In developing countries, monitoring and evaluation, or M&E, as it is commonly known, has become critical across an array of fields. For small non-governmental organizations (NGOs) and educational institutions in Africa and elsewhere, establishing M&E tools and curriculums can be costly and challenging. M&E requires a significant amount of human and technical capacity, as well as essential technology, software, and hardware. It often takes years of training before an individual can become competent in all of the tools and processes necessary to develop effective M&E systems, analysis, and an overall adaptive management program.

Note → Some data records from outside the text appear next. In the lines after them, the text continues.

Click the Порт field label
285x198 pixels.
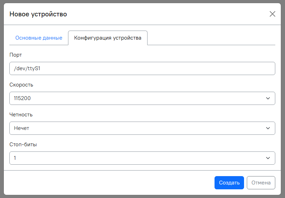[x=16, y=55]
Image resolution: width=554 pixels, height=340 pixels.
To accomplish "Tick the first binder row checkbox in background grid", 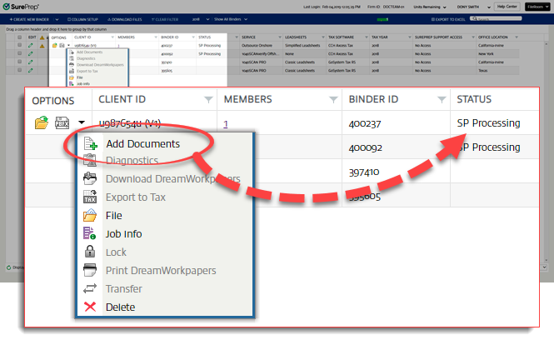I will (x=19, y=45).
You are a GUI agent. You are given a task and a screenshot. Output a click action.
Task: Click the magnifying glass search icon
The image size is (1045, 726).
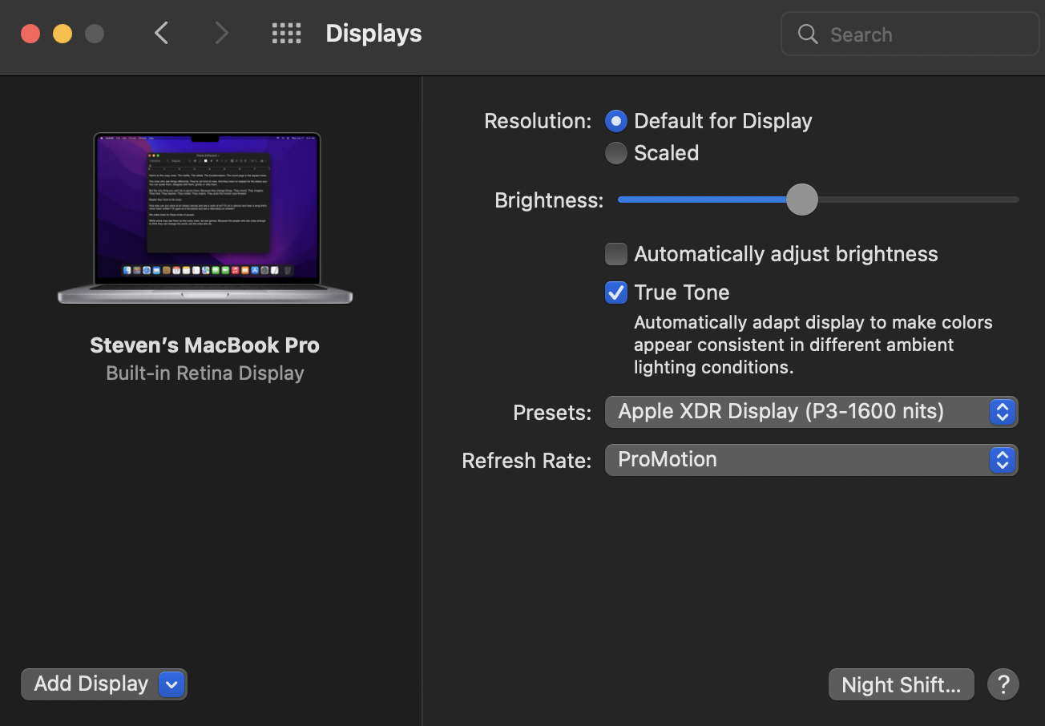[808, 34]
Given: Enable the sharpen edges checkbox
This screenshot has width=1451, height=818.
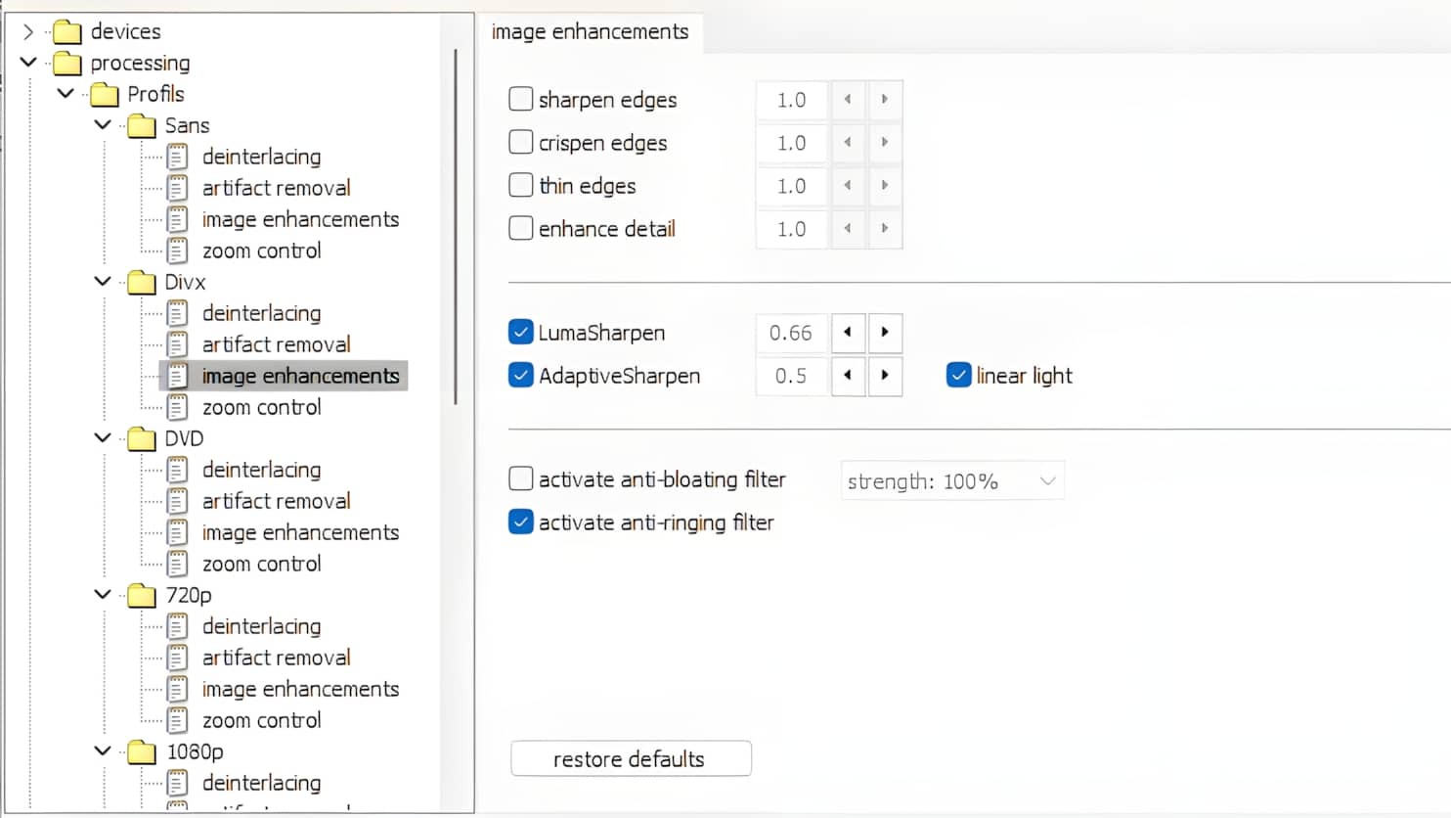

One of the fastest growing tools in M&E is the creation of digital maps through the use of a Geographic Information System (GIS) and associated computer software. A GIS also serves as a perfect example of the challenges faced when trying to adopt and teach new technologies. For example, obtaining software licenses to use GIS alone can be extremely costly. Furthermore, many developing countries have an extremely limited number of professionals capable not only of effectively using GIS but, more importantly, teaching it to the next generation of M&E practitioners.

The purpose of the GIS for Development project is to overcome some of these challenges, beginning with a workshop for M&E and GIS across three key interrelated fields of public health, conservation, and land tenure. The longer-term vision of the initiative aims to replicate the workshop for larger and more diverse audiences not only in Tanzania but also in other countries in East Africa. Ultimately, GIS for Development should assist in training the M&E trainers and professionals of tomorrow. Finally, the initiative will also explore the intersection of health, conservation, and land tenure issues and seek to support organizations working on projects involving these issues in the field.

GIS for Development has already begun to work with a number of partners across these three fields first to assess their capacity in GIS and M&E, to discuss their M&E needs, and to establish genuine collaboration with far-reaching implications.